- **WORK TO COMPLETE**
Put every line of the entries below into a Markdown table with the columns "Row" and "Line," one line per row, numbered in order and with blank lines skipped. Leave the pictures out of the table.

### EXERCISE INPUTS

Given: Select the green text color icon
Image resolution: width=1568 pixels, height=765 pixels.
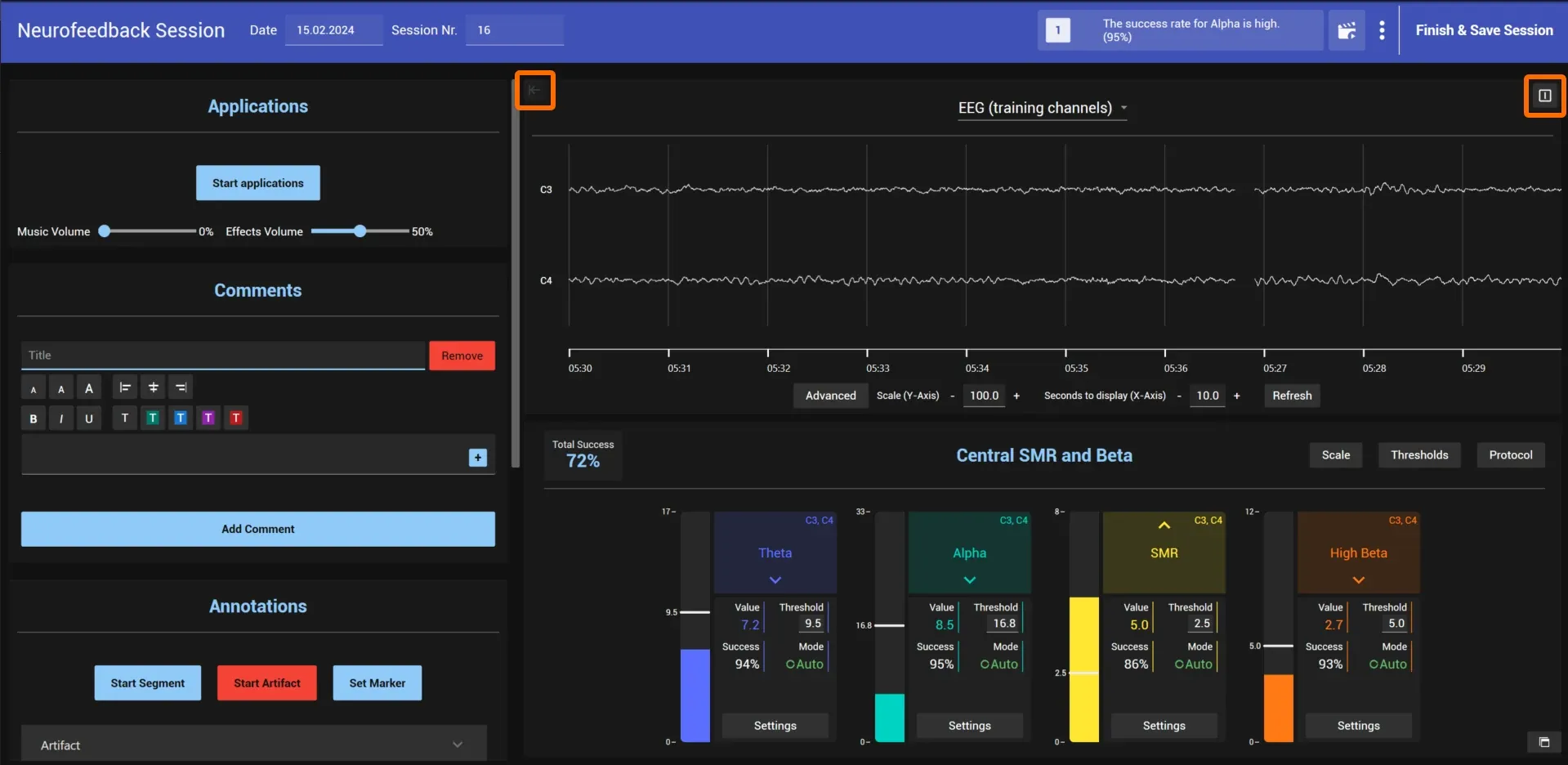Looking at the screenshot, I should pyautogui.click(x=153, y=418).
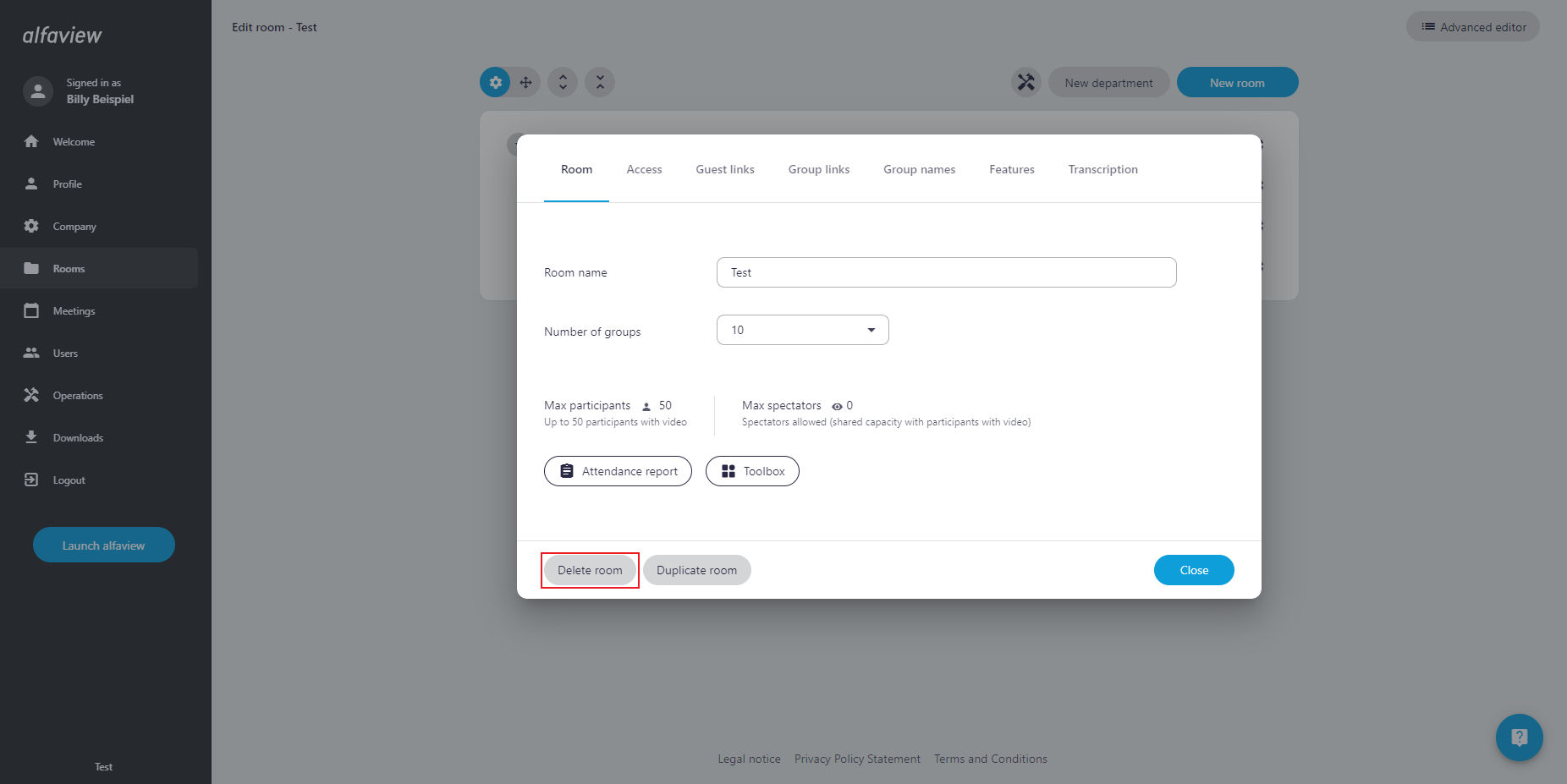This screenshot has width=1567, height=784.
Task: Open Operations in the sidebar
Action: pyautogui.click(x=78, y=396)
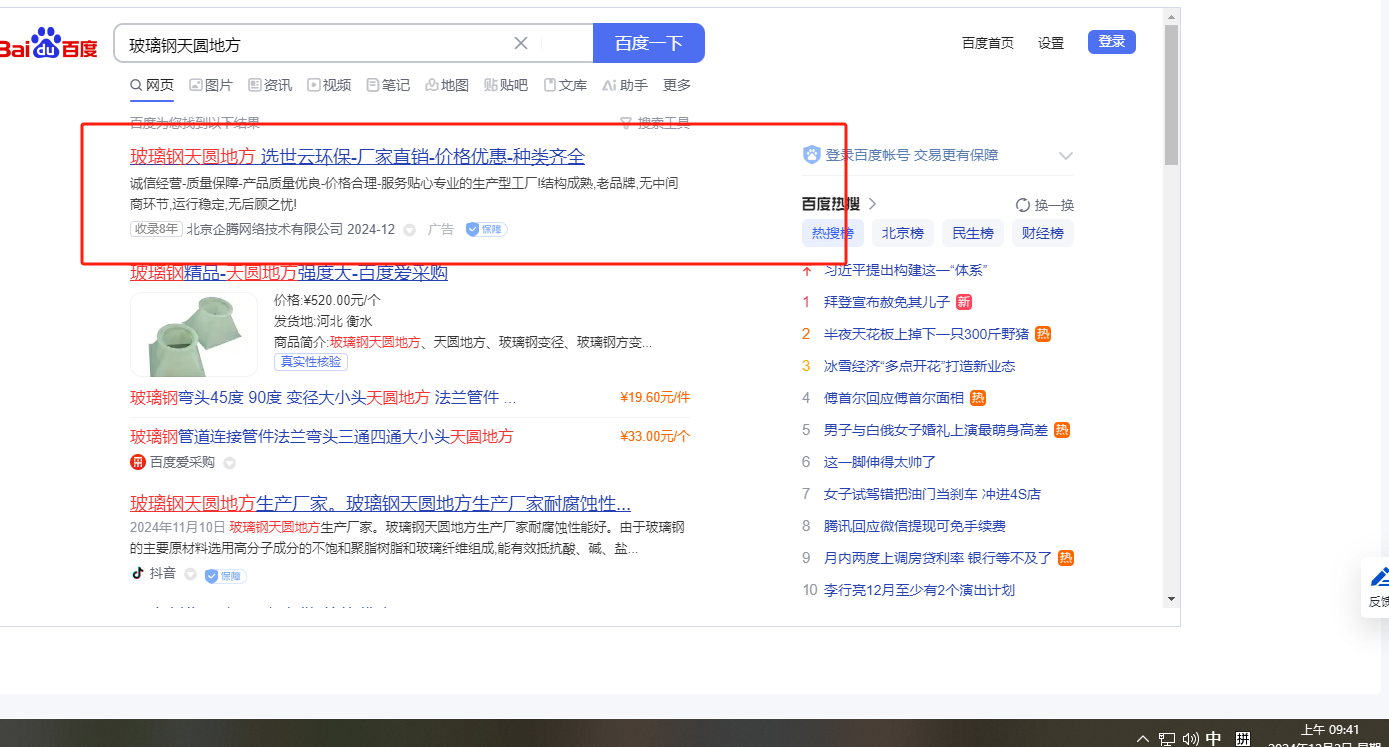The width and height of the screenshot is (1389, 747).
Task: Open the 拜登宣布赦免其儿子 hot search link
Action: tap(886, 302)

######

- **CORRECT ANSWER**
| Row | Line |
|---|---|
| 1 | Given: Select the green text color icon |
| 2 | Image resolution: width=1568 pixels, height=765 pixels. |
| 3 | Looking at the screenshot, I should pyautogui.click(x=153, y=418). |
| 4 | This screenshot has width=1567, height=784. |
| 5 | Task: Open Operations in the sidebar |
| 6 | Action: pyautogui.click(x=78, y=396) |
| 7 | The width and height of the screenshot is (1389, 747). |
| 8 | Task: Open the 拜登宣布赦免其儿子 hot search link |
| 9 | Action: tap(886, 302) |